Helmets, repairs and modifications nibbled at the hard-earned fund that led to bigger and better. Eventually trading in the Sears minibike for one purchased at Tingley Brother’s Garage on the North Road or US RT 1 in Houlton Maine.
The orange Chibi was a serious step up for a mini bike.

It was really a miniature dirt bike with three speeds, a manual clutch, and tuned exhaust on the 2-cycle mixed oil 58cc Rockwell Industries engine.
The Chibi made by Bridgestone came in two models. For $285 you could but a basic blue model. For $315 you could get a snazzy orange Mopar color paint job scheme and a headlamp, taillight. This helped extend the range of the trips and when I had to be home.
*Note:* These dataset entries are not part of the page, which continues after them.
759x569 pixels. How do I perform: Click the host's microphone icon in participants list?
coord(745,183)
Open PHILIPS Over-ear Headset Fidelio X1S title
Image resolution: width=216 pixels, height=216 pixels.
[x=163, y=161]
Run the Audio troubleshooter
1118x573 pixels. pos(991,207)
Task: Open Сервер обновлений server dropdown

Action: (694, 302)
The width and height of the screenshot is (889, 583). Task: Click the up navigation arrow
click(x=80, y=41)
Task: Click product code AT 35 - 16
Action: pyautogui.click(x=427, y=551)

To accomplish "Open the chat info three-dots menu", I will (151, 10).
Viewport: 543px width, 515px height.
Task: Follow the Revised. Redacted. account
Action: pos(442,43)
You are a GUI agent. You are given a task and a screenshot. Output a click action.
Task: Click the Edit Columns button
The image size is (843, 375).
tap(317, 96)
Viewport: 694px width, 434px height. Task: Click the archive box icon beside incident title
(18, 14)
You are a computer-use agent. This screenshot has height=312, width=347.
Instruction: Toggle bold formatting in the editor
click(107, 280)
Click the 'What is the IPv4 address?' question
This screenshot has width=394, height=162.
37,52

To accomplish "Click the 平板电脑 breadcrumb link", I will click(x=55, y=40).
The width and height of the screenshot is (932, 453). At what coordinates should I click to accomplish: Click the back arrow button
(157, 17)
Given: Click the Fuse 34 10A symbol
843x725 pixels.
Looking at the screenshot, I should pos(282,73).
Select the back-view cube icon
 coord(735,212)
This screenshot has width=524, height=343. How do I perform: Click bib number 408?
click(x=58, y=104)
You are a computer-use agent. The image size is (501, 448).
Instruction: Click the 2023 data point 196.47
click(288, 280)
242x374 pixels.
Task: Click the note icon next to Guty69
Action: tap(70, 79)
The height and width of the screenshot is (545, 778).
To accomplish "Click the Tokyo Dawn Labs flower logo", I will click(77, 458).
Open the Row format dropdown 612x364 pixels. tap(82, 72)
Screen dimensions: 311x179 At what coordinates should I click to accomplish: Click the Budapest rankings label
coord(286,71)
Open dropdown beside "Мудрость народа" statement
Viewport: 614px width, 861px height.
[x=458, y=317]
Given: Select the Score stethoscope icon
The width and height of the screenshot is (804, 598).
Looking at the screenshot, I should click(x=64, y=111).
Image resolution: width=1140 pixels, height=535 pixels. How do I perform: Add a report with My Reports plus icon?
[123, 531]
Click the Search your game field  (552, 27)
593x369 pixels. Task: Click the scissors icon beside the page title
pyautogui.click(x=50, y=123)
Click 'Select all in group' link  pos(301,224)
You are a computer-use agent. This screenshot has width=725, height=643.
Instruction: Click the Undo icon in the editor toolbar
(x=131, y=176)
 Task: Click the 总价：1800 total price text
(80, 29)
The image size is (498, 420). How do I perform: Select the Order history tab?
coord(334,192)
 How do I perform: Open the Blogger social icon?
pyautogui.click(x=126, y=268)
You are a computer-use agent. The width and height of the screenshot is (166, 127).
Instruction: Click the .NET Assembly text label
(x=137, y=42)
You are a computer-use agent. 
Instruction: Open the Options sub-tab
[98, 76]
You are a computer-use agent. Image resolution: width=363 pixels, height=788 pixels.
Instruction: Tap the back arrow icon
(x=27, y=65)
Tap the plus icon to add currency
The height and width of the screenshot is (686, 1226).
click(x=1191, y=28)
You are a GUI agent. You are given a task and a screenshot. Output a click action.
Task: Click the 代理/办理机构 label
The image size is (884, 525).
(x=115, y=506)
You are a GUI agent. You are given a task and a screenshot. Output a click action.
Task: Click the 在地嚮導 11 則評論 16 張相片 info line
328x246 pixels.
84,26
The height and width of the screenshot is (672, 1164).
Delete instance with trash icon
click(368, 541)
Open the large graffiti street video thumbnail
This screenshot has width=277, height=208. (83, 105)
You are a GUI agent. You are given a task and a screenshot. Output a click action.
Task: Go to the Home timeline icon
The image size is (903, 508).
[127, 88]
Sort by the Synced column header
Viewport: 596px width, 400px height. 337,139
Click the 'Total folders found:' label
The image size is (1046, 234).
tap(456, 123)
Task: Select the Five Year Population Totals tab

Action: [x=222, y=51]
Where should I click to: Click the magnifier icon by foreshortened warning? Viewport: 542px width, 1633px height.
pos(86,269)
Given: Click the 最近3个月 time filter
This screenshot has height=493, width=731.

Our parents allowed a group of us kids to take our minibikes to camp out with sleeping bags overnight. Looking back, I really appreciated the freedom I had growing up on a Maine farm. My parents trusted me to make good decisions and had loosened up over the years raising me and my three older brothers.
Fast forward to my own children.
Put on a helmet, tighten it up the chin strap. They started out with four red and white Honda minibikes that were three speeds with a clutch, around 50cc power plants.
I could not find a local outlet to purchase them so went across the border to Dave’s Sport Center in Woodstock New Brunswick Canada. The duty was 28 dollars for the Honda’s from Japan.
Then the growing kids graduated to four dark blue Yamaha 125 cc four-cycle off-road motorbikes. Taller, more bike for bigger trail riders. You could add a light kid and make them legally road worthy.
I know how much I appreciated having the freedom to trail ride growing up and the ability to explore with friends and on my own.
What is it like around you? The minibike was my ticket to find out growing up on a Maine family farm.
Did you have a minibike growing up? What kind, what was the experience like? Were you trusted by your parents to leave the yard and did you have earned freedom that looking back you really appreciate now?